実妹ヒロインゾンビ(Ciel『After…』プレイ日記その2)※ネタバレあり

 2021年5月某日。私は『After…忘れえぬ絆』というギャルゲーをプレイし深い傷を負っていた。

 友人の体に憑依することで実妹の攻略対象「高鷲渚」と結ばれるという超展開なグッドエンディングが衝撃的な本作。本当にいろいろな意味でこのゲームに刺された格好の私だが、この傷の原因は、実妹というキャラクターの奥深さにあてられたものだということで一応の結論を見た。

 だが待ってほしい。

『After…』がいわゆる鬱ゲーもしくは泣きゲーに分類され、友人の死、そして実の兄妹という壁を乗り越えて結ばれる切ないながら理想のハッピーエンドを迎える作品…。そう言い切れるなら、なにも私は深手を負ったりしなかった。要するに私はこのゲームが提示するエンディングに納得できていないのだ。

 高鷲兄妹はみごと手を取り兄妹という壁を乗り越えたようだが私は置いてけぼりだった。居ても立ってもいられず溢れ出る想いをなぐり書きしてみた(前稿参照)はいいがむしろ私の渚という実妹ヒロインへの想いは募るばかり。このままでは悲しい実妹ヒロインゾンビがひとり爆誕しただけである。
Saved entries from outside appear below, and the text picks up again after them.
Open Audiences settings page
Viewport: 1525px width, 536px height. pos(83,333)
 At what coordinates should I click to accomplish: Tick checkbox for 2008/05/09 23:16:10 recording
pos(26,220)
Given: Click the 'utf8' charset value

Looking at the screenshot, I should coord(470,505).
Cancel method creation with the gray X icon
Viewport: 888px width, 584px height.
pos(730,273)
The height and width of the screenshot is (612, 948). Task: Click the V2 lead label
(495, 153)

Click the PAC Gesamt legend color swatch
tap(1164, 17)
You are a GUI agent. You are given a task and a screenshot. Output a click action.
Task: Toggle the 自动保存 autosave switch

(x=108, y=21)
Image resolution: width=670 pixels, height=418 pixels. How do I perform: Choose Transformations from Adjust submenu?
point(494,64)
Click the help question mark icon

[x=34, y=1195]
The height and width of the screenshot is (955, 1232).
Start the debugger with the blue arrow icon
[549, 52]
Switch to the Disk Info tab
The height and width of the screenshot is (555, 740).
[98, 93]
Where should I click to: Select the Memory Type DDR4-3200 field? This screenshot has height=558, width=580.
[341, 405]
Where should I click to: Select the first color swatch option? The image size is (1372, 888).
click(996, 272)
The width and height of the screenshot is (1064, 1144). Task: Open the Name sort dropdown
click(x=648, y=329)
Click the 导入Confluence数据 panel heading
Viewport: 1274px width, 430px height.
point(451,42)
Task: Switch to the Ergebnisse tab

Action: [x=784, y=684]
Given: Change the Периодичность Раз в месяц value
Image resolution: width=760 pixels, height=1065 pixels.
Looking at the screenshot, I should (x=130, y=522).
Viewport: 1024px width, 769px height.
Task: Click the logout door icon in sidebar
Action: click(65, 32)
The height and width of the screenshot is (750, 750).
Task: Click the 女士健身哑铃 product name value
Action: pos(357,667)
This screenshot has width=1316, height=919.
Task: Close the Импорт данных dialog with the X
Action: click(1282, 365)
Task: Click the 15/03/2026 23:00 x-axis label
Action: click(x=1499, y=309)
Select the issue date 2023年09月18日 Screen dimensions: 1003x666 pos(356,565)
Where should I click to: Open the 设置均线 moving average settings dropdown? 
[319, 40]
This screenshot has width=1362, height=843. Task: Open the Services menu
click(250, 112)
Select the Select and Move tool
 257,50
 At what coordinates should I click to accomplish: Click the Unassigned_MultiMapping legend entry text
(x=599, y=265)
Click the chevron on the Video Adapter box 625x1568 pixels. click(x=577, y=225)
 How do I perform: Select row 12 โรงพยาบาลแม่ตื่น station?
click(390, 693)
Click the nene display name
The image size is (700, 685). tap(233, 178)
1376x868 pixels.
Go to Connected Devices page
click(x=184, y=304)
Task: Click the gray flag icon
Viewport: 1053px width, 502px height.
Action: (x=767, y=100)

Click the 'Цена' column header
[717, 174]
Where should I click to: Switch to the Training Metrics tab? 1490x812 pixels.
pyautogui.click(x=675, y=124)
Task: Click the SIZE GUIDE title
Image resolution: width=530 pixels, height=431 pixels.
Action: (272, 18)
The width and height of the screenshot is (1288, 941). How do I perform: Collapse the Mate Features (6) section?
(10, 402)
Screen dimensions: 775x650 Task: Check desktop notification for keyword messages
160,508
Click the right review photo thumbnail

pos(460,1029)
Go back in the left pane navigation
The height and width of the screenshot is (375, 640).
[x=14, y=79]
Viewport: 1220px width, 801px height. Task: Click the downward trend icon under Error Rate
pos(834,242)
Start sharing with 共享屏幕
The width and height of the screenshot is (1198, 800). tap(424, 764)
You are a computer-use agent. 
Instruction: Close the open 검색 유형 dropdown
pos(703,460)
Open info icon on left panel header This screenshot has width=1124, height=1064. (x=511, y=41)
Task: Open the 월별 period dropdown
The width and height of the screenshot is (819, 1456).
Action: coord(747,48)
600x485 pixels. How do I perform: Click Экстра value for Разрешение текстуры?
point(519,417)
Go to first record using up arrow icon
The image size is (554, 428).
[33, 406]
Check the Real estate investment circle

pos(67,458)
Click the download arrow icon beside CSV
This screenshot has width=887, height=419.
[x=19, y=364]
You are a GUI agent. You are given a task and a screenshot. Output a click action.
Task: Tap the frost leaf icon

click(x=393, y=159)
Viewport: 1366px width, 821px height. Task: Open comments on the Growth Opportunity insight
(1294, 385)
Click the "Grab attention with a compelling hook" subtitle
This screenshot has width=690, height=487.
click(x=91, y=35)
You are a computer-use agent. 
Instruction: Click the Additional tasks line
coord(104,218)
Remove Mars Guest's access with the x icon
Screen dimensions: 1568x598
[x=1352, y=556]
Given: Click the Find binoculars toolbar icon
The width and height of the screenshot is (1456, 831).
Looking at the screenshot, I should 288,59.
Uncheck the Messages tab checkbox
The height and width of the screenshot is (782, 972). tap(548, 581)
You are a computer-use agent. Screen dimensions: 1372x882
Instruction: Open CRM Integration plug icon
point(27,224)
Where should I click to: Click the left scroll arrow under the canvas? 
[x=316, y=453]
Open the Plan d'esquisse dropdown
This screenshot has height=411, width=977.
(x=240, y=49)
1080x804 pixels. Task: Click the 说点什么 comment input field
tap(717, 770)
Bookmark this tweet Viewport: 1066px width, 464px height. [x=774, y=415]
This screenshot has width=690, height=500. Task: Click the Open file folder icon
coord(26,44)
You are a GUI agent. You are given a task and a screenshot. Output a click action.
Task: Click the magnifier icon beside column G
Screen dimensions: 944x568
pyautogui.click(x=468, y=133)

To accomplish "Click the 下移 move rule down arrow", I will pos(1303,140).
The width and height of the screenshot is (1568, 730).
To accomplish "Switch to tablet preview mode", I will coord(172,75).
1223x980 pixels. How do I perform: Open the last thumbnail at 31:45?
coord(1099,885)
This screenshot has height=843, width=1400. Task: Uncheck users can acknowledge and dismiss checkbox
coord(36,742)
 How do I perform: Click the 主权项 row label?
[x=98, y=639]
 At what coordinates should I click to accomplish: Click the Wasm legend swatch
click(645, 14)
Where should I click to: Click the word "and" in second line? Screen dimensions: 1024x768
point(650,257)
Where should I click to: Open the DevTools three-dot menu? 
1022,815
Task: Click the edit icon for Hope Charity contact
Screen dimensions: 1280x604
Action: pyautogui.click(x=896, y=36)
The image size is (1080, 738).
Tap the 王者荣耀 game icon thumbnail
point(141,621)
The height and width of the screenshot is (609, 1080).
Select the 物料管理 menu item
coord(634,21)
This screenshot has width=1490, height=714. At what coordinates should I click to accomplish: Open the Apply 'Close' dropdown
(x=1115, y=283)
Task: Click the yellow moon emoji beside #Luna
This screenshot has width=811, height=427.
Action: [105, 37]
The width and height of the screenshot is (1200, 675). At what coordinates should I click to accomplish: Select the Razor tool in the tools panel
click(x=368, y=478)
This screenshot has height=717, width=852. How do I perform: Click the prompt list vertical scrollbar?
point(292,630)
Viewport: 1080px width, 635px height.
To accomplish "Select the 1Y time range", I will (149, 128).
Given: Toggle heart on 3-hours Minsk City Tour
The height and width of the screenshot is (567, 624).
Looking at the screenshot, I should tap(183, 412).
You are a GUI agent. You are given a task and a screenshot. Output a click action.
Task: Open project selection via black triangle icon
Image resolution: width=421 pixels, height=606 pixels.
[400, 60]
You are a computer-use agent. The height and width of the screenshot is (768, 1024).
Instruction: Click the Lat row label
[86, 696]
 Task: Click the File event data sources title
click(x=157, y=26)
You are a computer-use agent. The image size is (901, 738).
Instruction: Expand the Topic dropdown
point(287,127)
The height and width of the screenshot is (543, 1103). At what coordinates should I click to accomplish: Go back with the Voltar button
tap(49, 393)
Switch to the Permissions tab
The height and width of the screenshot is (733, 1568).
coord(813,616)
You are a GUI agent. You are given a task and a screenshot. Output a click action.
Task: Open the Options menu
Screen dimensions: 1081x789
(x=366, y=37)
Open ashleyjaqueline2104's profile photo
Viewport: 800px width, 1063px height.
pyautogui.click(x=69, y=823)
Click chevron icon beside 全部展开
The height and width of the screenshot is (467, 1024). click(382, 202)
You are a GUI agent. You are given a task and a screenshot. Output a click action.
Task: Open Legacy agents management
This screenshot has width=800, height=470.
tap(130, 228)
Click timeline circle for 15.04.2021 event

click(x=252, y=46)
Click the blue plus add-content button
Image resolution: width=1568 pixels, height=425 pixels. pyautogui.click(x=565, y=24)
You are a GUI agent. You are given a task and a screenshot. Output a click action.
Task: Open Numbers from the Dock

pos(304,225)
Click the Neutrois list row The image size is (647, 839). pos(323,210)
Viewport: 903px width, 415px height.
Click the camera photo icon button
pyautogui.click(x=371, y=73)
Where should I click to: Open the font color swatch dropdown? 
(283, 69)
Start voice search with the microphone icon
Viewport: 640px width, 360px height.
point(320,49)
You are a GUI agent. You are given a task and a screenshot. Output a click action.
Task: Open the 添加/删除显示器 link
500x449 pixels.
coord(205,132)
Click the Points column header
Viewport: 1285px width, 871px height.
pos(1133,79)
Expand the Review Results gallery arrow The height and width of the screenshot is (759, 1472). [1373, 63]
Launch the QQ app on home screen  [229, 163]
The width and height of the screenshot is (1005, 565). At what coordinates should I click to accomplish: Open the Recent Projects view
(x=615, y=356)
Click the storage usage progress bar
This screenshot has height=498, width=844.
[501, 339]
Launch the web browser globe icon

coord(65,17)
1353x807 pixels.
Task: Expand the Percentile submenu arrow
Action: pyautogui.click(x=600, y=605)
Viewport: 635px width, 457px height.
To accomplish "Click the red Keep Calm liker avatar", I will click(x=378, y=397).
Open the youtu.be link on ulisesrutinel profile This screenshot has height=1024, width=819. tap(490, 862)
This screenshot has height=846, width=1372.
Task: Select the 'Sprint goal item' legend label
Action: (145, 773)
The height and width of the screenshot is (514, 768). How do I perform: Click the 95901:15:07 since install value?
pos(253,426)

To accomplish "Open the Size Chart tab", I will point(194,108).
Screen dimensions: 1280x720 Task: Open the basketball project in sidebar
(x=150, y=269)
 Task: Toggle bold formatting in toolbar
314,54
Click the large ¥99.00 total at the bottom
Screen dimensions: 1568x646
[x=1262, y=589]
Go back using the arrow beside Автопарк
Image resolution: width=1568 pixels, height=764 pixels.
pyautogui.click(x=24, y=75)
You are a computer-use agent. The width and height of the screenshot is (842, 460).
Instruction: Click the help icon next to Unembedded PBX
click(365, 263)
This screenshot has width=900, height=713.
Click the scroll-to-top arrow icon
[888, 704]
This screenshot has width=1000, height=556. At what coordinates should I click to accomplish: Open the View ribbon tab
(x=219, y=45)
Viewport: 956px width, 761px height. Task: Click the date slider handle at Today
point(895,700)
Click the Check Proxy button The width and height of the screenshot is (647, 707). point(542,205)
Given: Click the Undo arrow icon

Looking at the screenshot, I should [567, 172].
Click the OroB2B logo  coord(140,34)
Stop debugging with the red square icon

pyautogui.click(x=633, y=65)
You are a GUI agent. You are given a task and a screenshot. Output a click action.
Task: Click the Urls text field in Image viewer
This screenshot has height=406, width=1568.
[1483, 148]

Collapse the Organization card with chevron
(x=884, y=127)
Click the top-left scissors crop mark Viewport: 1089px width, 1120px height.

 レッツ再プレイ。ということで、あらためて『After…』そして渚、高鷲兄妹と向き合っていきたいと思う。

プレイ環境の確認

 再プレイに向けあらためて本作のプラットフォームを確認。
 私がプレイしたのはPS2移植版で、もとは株式会社スペースプロジェクトのブランドCielより2003年に発売されたPCアダルトゲームである。そうなると移植に伴ってそれはもういろいろと描写がカットされているに違いない。それにどうせ再プレイするなら原典だろう。プレイし終えてすぐさま相場も確認せずファンディスクが一体となった廉価版を手配。実はこのとき再プレイするつもりはあまりなかったので対応OSがWindowsXPでもあまり気にしていなかった。なぜ購入したかというとただとにかく「手元に置いておきたい」という意味不明なオタク心理がそうさせた。いま思い返しても正常な精神状態でなかったのだろう。
 数日後、思い立って調べてみるとAndroidOSでプレイできることが判明。iPhoneユーザーであることを後悔したのは後にも先にもこれが初めてである。手持ちのChromeBookでどうにかプレイできないか。パソコン初心者並の検索ワードでLinux環境と格闘するもDMMGameStore→動作用ソフト→本作とプレイ環境を整えるには多層のアプリが必要だとわかり断念。おとなしくソフトが届くのを待った。


再プレイの方向性

 ソフトが届くまでのあいだ、先に入手していた『TonyWorks Cielクロニクル』で渚成分を補給しつつ再プレイの方向性を検討。普通にいけば渚ルート一択なのだが、メインヒロインである香奈美は渚の人生に大きな影響を与えていると思われるためそちらも必須だろう。先にプレイするべきか…。検討するにあたり、あらためて攻略対象となる各ヒロインのことを振り返ってみた。Tonyさんの絵が本当にきれいでみんな可愛いので各位ぜひチェックしてみてほしい。


高鷲渚(たかわしなぎさ)

 主人公「高鷲祐一」の実の妹である。高校1年生。白いカチューシャが印象的。小柄で控えめ、わかりやすい妹キャラ。高鷲家は両親が海外で仕事をしているため、両親に代わって祐一のあらゆる身の回りのお世話をこなす甲斐甲斐しい子である。可愛い。


汐宮香奈美(しおみやかなみ)

 主人公の幼馴染。高鷲家の両親不在を案じてなにかとお節介を焼くが渚と正反対に家庭的な側面は薄く元気が取り柄。大きなリボンでまとめたポニーテールがアイコン。周囲から祐一の実質彼女と目されるが「そんなわけない!」いわゆるツンデレ。個人的なポイントはお兄ちゃんっ子の渚もそれでまんざらでもない描写が比較的見られることである。


喜志陽子(きしようこ)

 主人公の友人「滝谷紘太郎」の幼馴染。メガネと不思議なハネにこだわった前髪がチャームポイント。祐一との初邂逅ではクーデレ感満載であるが、本作のシナリオを通じて香奈美や渚と友人になっていくうち自然に物腰が柔らかくなっていくところが微笑ましい。


その他の登場人物

 ヒロインのほかに、メインキャラクターとして主人公の友人「滝谷紘太郎」そして「我孫子慶生」の2人が登場する。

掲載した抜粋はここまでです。